** Required work **
Arrange the lines below as a Markdown table with two columns, No. and Line, giving each line its own row and omitting any blank lines.

** Extracted records **
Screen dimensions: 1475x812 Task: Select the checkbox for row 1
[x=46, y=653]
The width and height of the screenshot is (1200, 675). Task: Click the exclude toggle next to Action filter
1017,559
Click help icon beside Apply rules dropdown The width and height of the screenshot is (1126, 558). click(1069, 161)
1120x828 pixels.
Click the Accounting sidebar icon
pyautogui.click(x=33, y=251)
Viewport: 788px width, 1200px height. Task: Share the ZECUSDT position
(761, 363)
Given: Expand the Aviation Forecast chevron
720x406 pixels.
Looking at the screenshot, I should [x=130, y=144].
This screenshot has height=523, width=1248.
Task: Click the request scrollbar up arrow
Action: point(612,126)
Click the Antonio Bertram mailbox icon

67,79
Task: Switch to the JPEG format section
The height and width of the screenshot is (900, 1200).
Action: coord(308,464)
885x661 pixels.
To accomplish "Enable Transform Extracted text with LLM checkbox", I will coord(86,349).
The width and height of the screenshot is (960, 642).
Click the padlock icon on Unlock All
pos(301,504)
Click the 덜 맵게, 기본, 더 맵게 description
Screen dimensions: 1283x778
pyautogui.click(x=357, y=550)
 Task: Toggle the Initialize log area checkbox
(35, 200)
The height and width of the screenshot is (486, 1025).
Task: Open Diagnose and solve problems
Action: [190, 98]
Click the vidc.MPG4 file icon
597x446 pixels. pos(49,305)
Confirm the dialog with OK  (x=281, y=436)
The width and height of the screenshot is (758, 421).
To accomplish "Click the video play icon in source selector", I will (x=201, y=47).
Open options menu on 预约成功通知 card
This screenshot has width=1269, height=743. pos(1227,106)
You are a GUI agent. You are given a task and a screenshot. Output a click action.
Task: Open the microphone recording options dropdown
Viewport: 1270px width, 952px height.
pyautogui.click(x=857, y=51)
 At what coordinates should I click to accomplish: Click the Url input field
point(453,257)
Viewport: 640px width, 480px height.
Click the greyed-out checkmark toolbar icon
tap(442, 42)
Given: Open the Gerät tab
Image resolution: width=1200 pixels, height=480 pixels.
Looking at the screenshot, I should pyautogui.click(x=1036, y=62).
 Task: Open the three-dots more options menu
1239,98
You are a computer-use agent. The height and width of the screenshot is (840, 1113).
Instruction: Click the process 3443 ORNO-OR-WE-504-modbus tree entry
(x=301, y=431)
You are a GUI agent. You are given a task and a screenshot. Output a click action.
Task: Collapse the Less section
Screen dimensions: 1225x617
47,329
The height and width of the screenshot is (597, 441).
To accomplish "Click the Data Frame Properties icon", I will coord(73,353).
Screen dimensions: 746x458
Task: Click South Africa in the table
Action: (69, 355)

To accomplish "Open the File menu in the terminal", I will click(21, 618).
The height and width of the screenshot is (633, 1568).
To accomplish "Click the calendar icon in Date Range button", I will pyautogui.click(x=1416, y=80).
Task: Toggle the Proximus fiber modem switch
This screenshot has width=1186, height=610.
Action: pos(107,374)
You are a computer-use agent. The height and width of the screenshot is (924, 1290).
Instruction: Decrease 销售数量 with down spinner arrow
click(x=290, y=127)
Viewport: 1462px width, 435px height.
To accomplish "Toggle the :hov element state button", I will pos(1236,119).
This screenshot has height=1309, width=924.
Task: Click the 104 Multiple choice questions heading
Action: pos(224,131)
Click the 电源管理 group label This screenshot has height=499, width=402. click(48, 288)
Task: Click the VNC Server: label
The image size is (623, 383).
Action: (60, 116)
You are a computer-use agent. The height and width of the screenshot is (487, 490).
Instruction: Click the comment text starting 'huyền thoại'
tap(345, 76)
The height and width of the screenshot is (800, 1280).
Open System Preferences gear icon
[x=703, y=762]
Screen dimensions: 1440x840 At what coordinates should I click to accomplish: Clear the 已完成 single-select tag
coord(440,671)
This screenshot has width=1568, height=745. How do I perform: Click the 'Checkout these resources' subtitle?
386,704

** Solution to this problem **
| No. | Line |
|---|---|
| 1 | Screen dimensions: 1475x812 Task: Select the checkbox for row 1 |
| 2 | [x=46, y=653] |
| 3 | The width and height of the screenshot is (1200, 675). Task: Click the exclude toggle next to Action filter |
| 4 | 1017,559 |
| 5 | Click help icon beside Apply rules dropdown The width and height of the screenshot is (1126, 558). click(1069, 161) |
| 6 | 1120x828 pixels. |
| 7 | Click the Accounting sidebar icon |
| 8 | pyautogui.click(x=33, y=251) |
| 9 | Viewport: 788px width, 1200px height. Task: Share the ZECUSDT position |
| 10 | (761, 363) |
| 11 | Given: Expand the Aviation Forecast chevron |
| 12 | 720x406 pixels. |
| 13 | Looking at the screenshot, I should [x=130, y=144]. |
| 14 | This screenshot has height=523, width=1248. |
| 15 | Task: Click the request scrollbar up arrow |
| 16 | Action: point(612,126) |
| 17 | Click the Antonio Bertram mailbox icon |
| 18 | 67,79 |
| 19 | Task: Switch to the JPEG format section |
| 20 | The height and width of the screenshot is (900, 1200). |
| 21 | Action: coord(308,464) |
| 22 | 885x661 pixels. |
| 23 | To accomplish "Enable Transform Extracted text with LLM checkbox", I will coord(86,349). |
| 24 | The width and height of the screenshot is (960, 642). |
| 25 | Click the padlock icon on Unlock All |
| 26 | pos(301,504) |
| 27 | Click the 덜 맵게, 기본, 더 맵게 description |
| 28 | Screen dimensions: 1283x778 |
| 29 | pyautogui.click(x=357, y=550) |
| 30 |  Task: Toggle the Initialize log area checkbox |
| 31 | (35, 200) |
| 32 | The height and width of the screenshot is (486, 1025). |
| 33 | Task: Open Diagnose and solve problems |
| 34 | Action: [190, 98] |
| 35 | Click the vidc.MPG4 file icon |
| 36 | 597x446 pixels. pos(49,305) |
| 37 | Confirm the dialog with OK  (x=281, y=436) |
| 38 | The width and height of the screenshot is (758, 421). |
| 39 | To accomplish "Click the video play icon in source selector", I will (x=201, y=47). |
| 40 | Open options menu on 预约成功通知 card |
| 41 | This screenshot has width=1269, height=743. pos(1227,106) |
| 42 | You are a GUI agent. You are given a task and a screenshot. Output a click action. |
| 43 | Task: Open the microphone recording options dropdown |
| 44 | Viewport: 1270px width, 952px height. |
| 45 | pyautogui.click(x=857, y=51) |
| 46 |  At what coordinates should I click to accomplish: Click the Url input field |
| 47 | point(453,257) |
| 48 | Viewport: 640px width, 480px height. |
| 49 | Click the greyed-out checkmark toolbar icon |
| 50 | tap(442, 42) |
| 51 | Given: Open the Gerät tab |
| 52 | Image resolution: width=1200 pixels, height=480 pixels. |
| 53 | Looking at the screenshot, I should pyautogui.click(x=1036, y=62). |
| 54 |  Task: Open the three-dots more options menu |
| 55 | 1239,98 |
| 56 | You are a computer-use agent. The height and width of the screenshot is (840, 1113). |
| 57 | Instruction: Click the process 3443 ORNO-OR-WE-504-modbus tree entry |
| 58 | (x=301, y=431) |
| 59 | You are a GUI agent. You are given a task and a screenshot. Output a click action. |
| 60 | Task: Collapse the Less section |
| 61 | Screen dimensions: 1225x617 |
| 62 | 47,329 |
| 63 | The height and width of the screenshot is (597, 441). |
| 64 | To accomplish "Click the Data Frame Properties icon", I will coord(73,353). |
| 65 | Screen dimensions: 746x458 |
| 66 | Task: Click South Africa in the table |
| 67 | Action: (69, 355) |
| 68 | To accomplish "Open the File menu in the terminal", I will click(21, 618). |
| 69 | The height and width of the screenshot is (633, 1568). |
| 70 | To accomplish "Click the calendar icon in Date Range button", I will pyautogui.click(x=1416, y=80). |
| 71 | Task: Toggle the Proximus fiber modem switch |
| 72 | This screenshot has width=1186, height=610. |
| 73 | Action: pos(107,374) |
| 74 | You are a computer-use agent. The height and width of the screenshot is (924, 1290). |
| 75 | Instruction: Decrease 销售数量 with down spinner arrow |
| 76 | click(x=290, y=127) |
| 77 | Viewport: 1462px width, 435px height. |
| 78 | To accomplish "Toggle the :hov element state button", I will pos(1236,119). |
| 79 | This screenshot has height=1309, width=924. |
| 80 | Task: Click the 104 Multiple choice questions heading |
| 81 | Action: pos(224,131) |
| 82 | Click the 电源管理 group label This screenshot has height=499, width=402. click(48, 288) |
| 83 | Task: Click the VNC Server: label |
| 84 | The image size is (623, 383). |
| 85 | Action: (60, 116) |
| 86 | You are a computer-use agent. The height and width of the screenshot is (487, 490). |
| 87 | Instruction: Click the comment text starting 'huyền thoại' |
| 88 | tap(345, 76) |
| 89 | The height and width of the screenshot is (800, 1280). |
| 90 | Open System Preferences gear icon |
| 91 | [x=703, y=762] |
| 92 | Screen dimensions: 1440x840 At what coordinates should I click to accomplish: Clear the 已完成 single-select tag |
| 93 | coord(440,671) |
| 94 | This screenshot has width=1568, height=745. How do I perform: Click the 'Checkout these resources' subtitle? |
| 95 | 386,704 |